When you consider it, closely, with fresh eyes, on a bridge in Paris one evening, the ability to forecast the weather is a remarkable gift. I mean, not how one does it now, with computer models and Doppler radar, but before, when men, and women I suppose, could just look at the sky or the sea, and say:
It feels like rain.
Or snow, or wind, or whatever is coming over the horizon towards you but is of yet unseen. Once upon a time, I suppose, if you could do that, and be right more than wrong, you were powerful, dominant, the talk of the town, or village, or valley, or wherever you happened to be.
I stopped on the bridge over the River Seine, on the way to meet a friend for coffee, I stopped not because the view was new to me or especially unique for Paris, no, I stopped there because the sky was darker than it should have been if one considers the time of day it was, early.
I also stopped because not only was the sky darker than I thought realistic really for four in the afternoon, but the despair of the sky itself stopped me, the torment it was enduring and sharing with anyone who thought to stop and look.
The sky was frothing in anger, churning a multitude of shades of black, twisting, turning, spinning, seemingly out of control and liable to collapse at any moment into a fit of rain, thunder, lightning. Hail was not out of the question.
And yet, in the middle of all that torment, the sky also wanted to share the thought, hold on, there is hope my fellow traveler, it will not always be this dark, this twisted this way, let me show you, look over there to the South, the perfect bright white light, it is coming your way.
Pause if you must a moment to admire and ponder but keep walking as soon the light will be here and all will be calm again.
My half-brother Stuart told me of an old quote, “a life unexamined isn’t worth living” he wasn’t sure who it was from but we both liked it. It seemed to be the right motto for my journey.
But what they don’t tell you is the process of examining stirs up storms, in you and others. I should note, as I like to, to make sure no one feels sorry for me, crossing the bridge in Paris in the afternoon, I find that highly unlikely, but just in case, this is something I have chosen and I am blessed to do it.
Nevertheless, Paris turned into not so much into calm moments of reflection and getting deeply re-introduced to the book and the characters within, but a time to walk headfirst into storms on top of storms, wind blowing, rain in my face, cold, dark, lonely.
I ended up having far too many legal letters, far too many lawyer calls, tossing and turning worrying about my children and life, and my ex-wife. For three or four days, I didn’t really sleep at all, removing much of the charm of the City of Lights. I would lie in bed, playing positive outcomes to all that was running through my mind, hoping for sleep and peace.
It rarely came.
Mercifully, there is a wonderful yoga studio in Paris, owned by two new found friends. I met a wonderful young American woman living in Paris with her French boyfriend. I had friends visit both weekends and that made it bearable, but barely so.
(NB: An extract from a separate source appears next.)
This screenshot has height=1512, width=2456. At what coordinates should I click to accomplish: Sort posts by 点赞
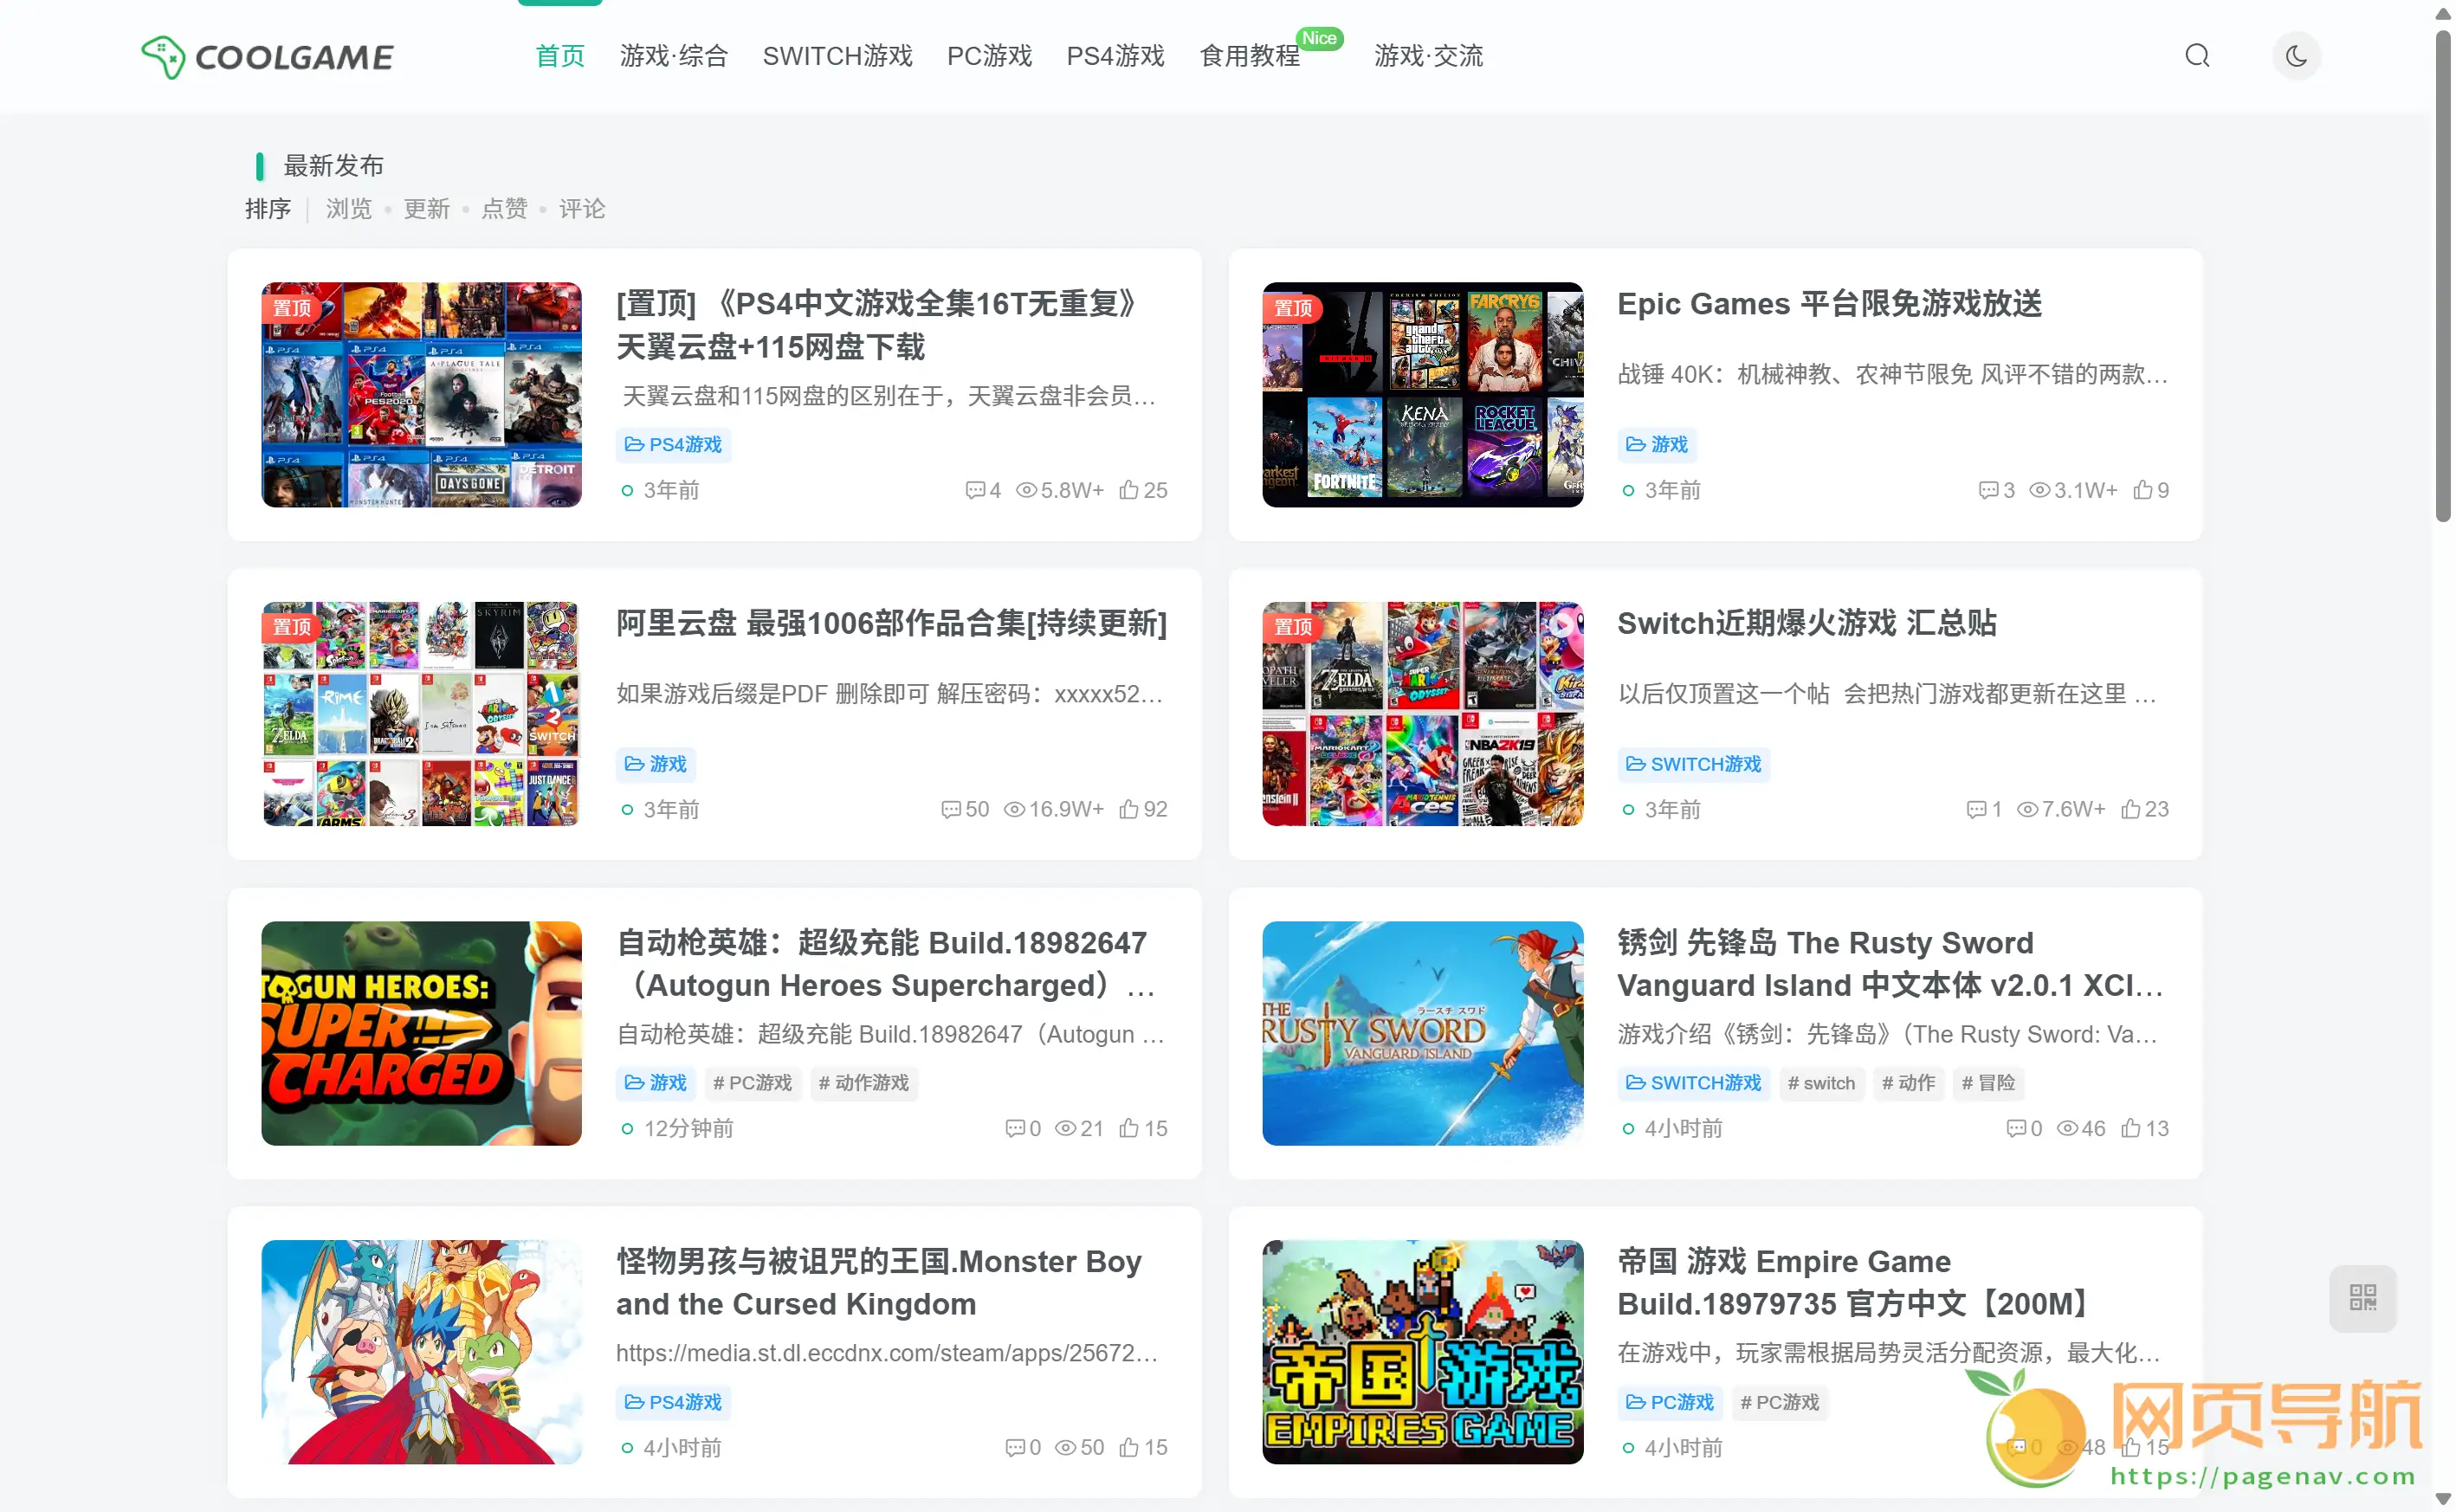click(504, 209)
Which is a shame, after all, it is Paris, but then again, the chance to examine, make right, clean up, ponder, walk, wonder, is a remarkable one. So now, tired, worn out, drained again by life and challenges seen and unseen, unsure whether it will clear, or continue to storm, I am leaving again for Burma.
I will keep moving, walking, I will look and love the storms and their colors and their anger, almost as much as I will love the light when the wind blows it my way.